Le Nouvelliste : Quel est le véritable rôle de la lecture ?  

Jean-Robert Léonidas : Pour en saisir la finalité, il faut invoquer la notion de création littéraire. Les livres sont des affluents qui se jettent en amont pour agrandir le fleuve de la littérature et de la lecture. Pour être à la hauteur, l’écrivain doit lire, observer l’univers dont on dit qu’il est un énorme livre ouvert. Un auteur a donc beaucoup à dire et doit le faire avec art et mesure. Qui ne sut se borner ne sut jamais écrire (Boileau). Il en découle que la lecture est un immense lieu de partage, une conversation de qualité avec de grands esprits, ceux qui ont butiné pour nous apporter la substantifique moelle. Tout bon livre est un enrichissement pour le lecteur, un gracieux cadeau à l’humanité.  

LN: Que peut la littérature ?  

Elle a le pouvoir d’éliminer le temps et la distance, de faciliter un voyage dans le passé et le lointain, dans la nature et ses surprises, dans les arcanes de l’homme et son comportement souvent imprévisible. Elle dessille les yeux, permet de grandir, de se frotter à l’autre, d’accepter ses différences. Elle est le lieu de l’imaginaire qui élargit la vie en l’embellissant, grâce au rêve, grâce au style. C’est-à-dire une langue à part qui véhicule beauté, rythme et musique. Puisque la littérature reflète les émotions, elle est une arme à tranchant. Elle procure du bonheur, engendre parfois la colère. Je l’ai déjà dit ailleurs : « La bonne littérature ne naît pas généralement au beau milieu de la perfection. Elle est plutôt consubstantielle au traumatisme et à la douleur ».  
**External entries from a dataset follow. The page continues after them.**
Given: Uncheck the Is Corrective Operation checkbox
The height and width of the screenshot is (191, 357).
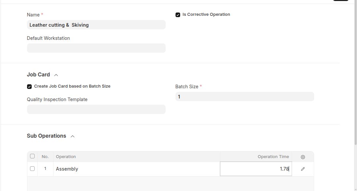Looking at the screenshot, I should click(x=178, y=15).
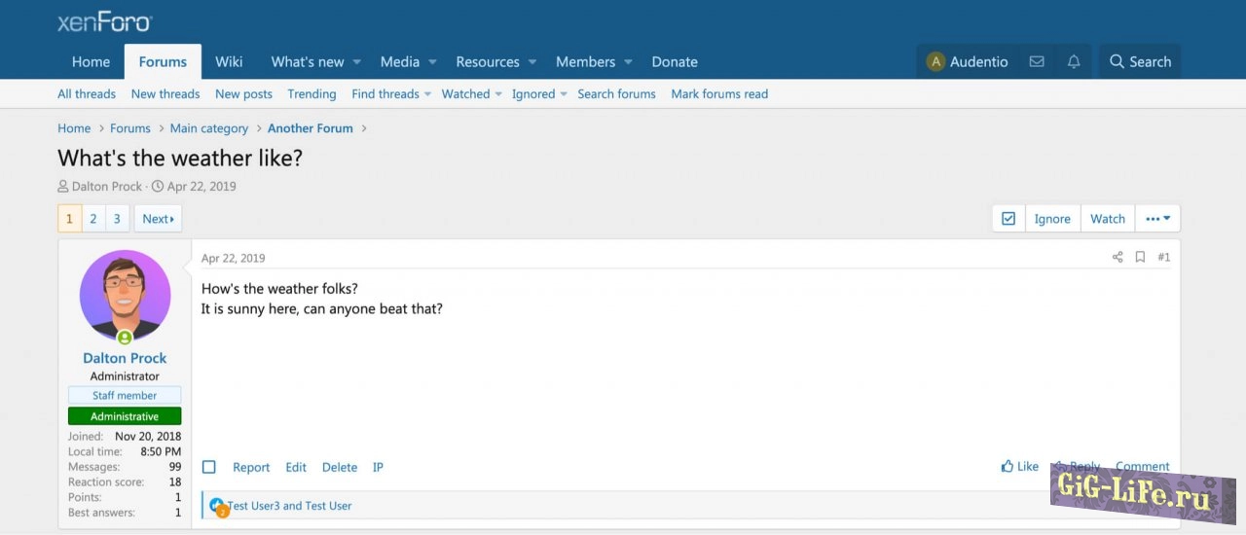
Task: Toggle the thread moderation checkbox
Action: click(1008, 219)
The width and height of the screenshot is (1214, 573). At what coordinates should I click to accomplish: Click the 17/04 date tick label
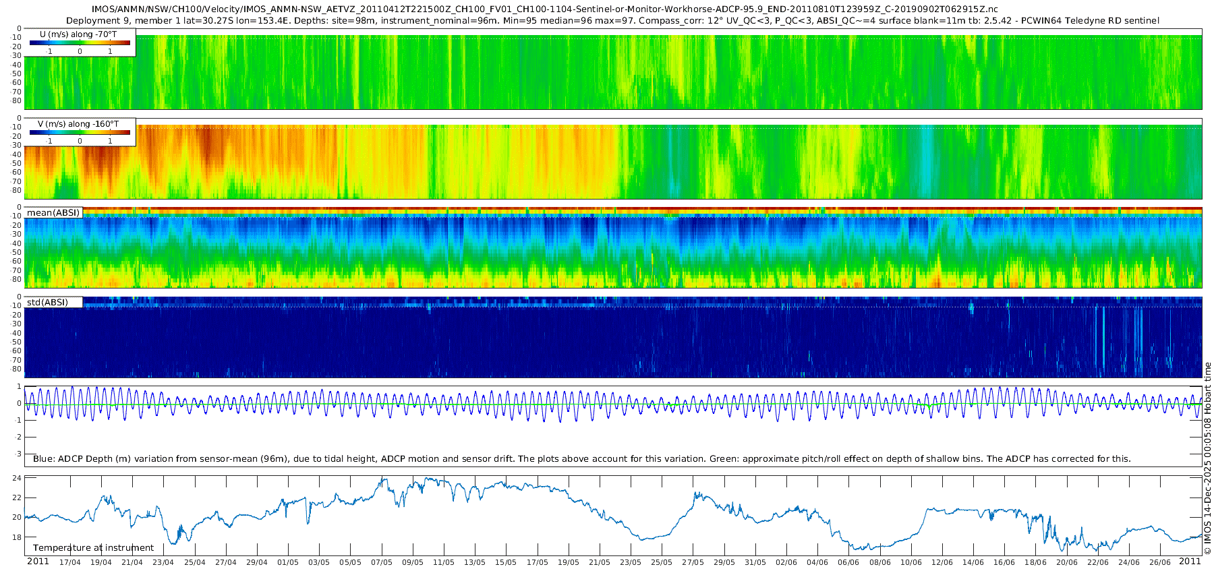pyautogui.click(x=69, y=562)
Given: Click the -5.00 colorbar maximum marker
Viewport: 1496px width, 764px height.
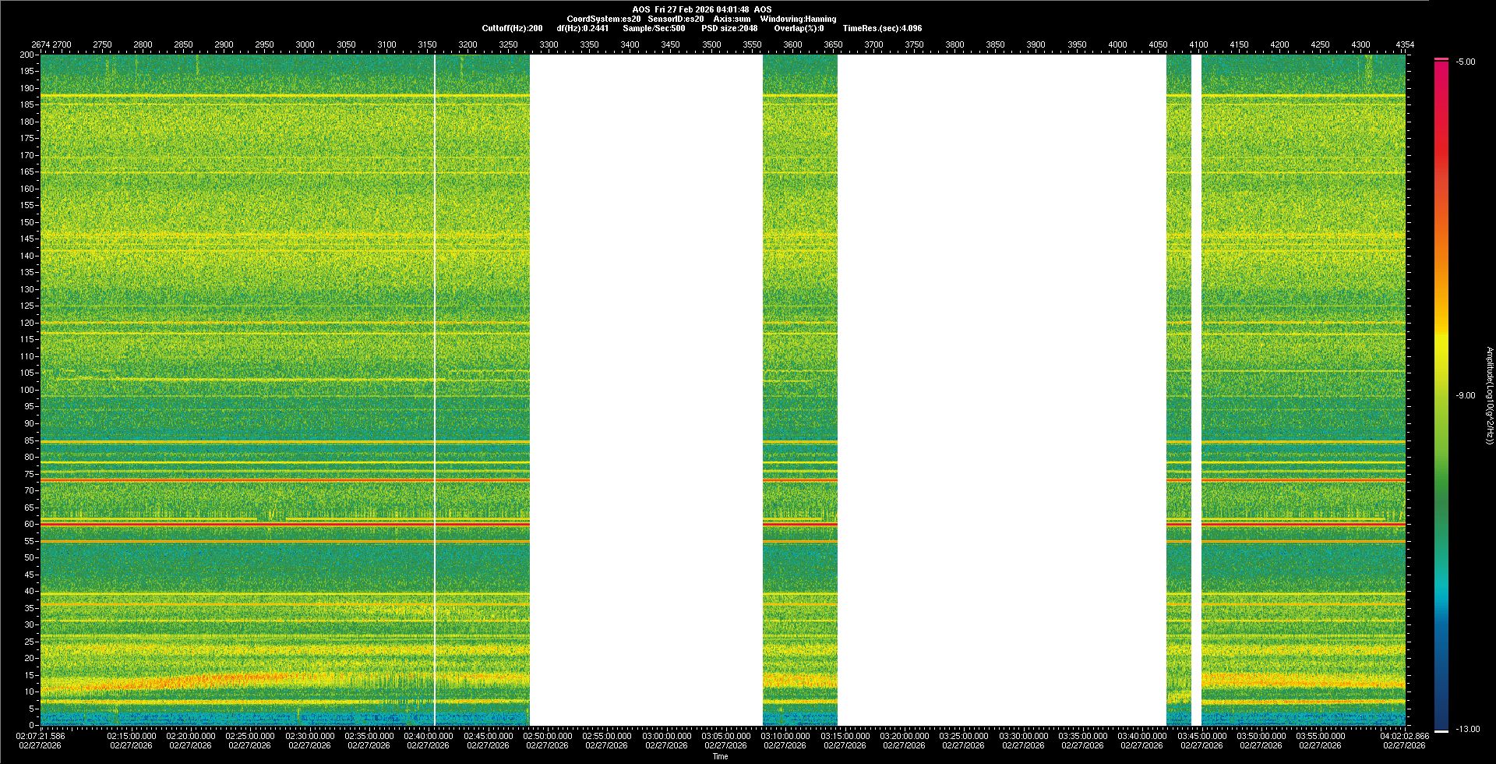Looking at the screenshot, I should pos(1465,62).
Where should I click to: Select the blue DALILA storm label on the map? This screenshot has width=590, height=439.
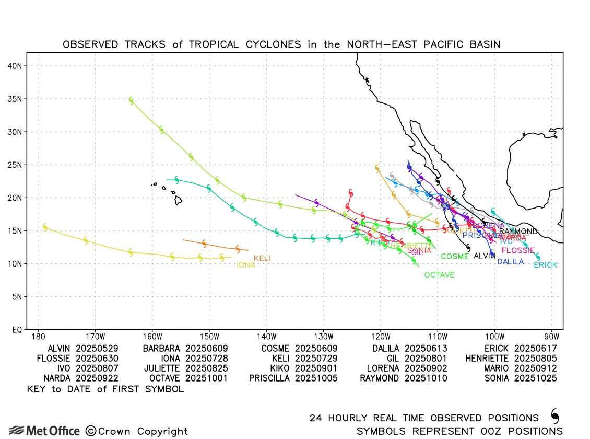pyautogui.click(x=510, y=262)
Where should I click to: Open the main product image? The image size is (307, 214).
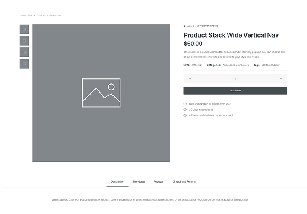coord(101,93)
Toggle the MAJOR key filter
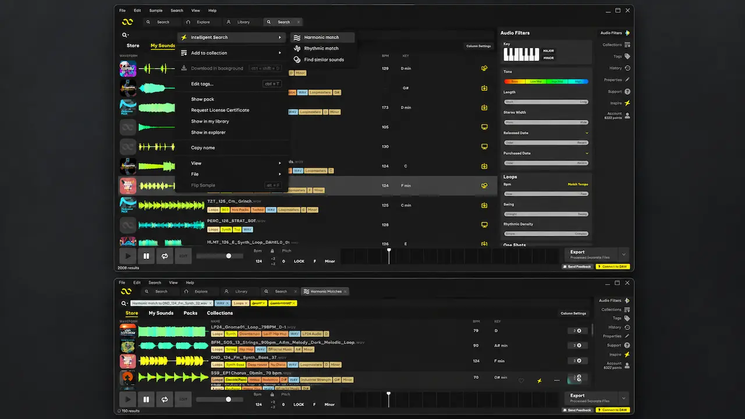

LN : Selon vous, pourquoi lire ?  

À travers la lecture, on prend contact avec l’autre, on échange, on apprend. Selon moi, c’est la première forme de télécommunication et de rencontre à distance. Cela se fait à travers les mots qui agissent sur notre intelligence et nos émotions. La lecture est donc un important outil de socialisation qui nous emmène hors des lisières de notre territoire immédiat, hors de notre écologie habituelle. Elle nous fournit une dimension additionnelle qui nous projette ailleurs. C’est ce que j’appellerais une socialisation au second degré.  

LN: Qu’est-ce qui vous donne envie de lire ?  

La tentation de l’errance. Un besoin d’altérité. Un désir fou d’être oiseau, de s’envoler, de voyager, de s’évader, de connaître d’autres gens, d’autres mondes. C’est la façon la moins coûteuse de faire le tour de la terre, de partir en croisière le long des continents ou sur les grands fleuves du monde.  

LN: Quand vous lisez, que recherchez-vous dans un livre ?  

Mis à part les découvertes, la connaissance, l’apprentissage qui constituent en vérité la raison d’être d’une œuvre, c’est en plus la cerise sur le gâteau. Je veux dire le beau style, les figures de grammaire, la cadence, la mélodie, la danse des mots. Bref, le vertige que procurent la magie des phrases et la hauteur du texte.  

LN: Quels sont les livres qui vous ont le plus marqué, disons mieux enrichi, depuis vos débuts en littérature ?  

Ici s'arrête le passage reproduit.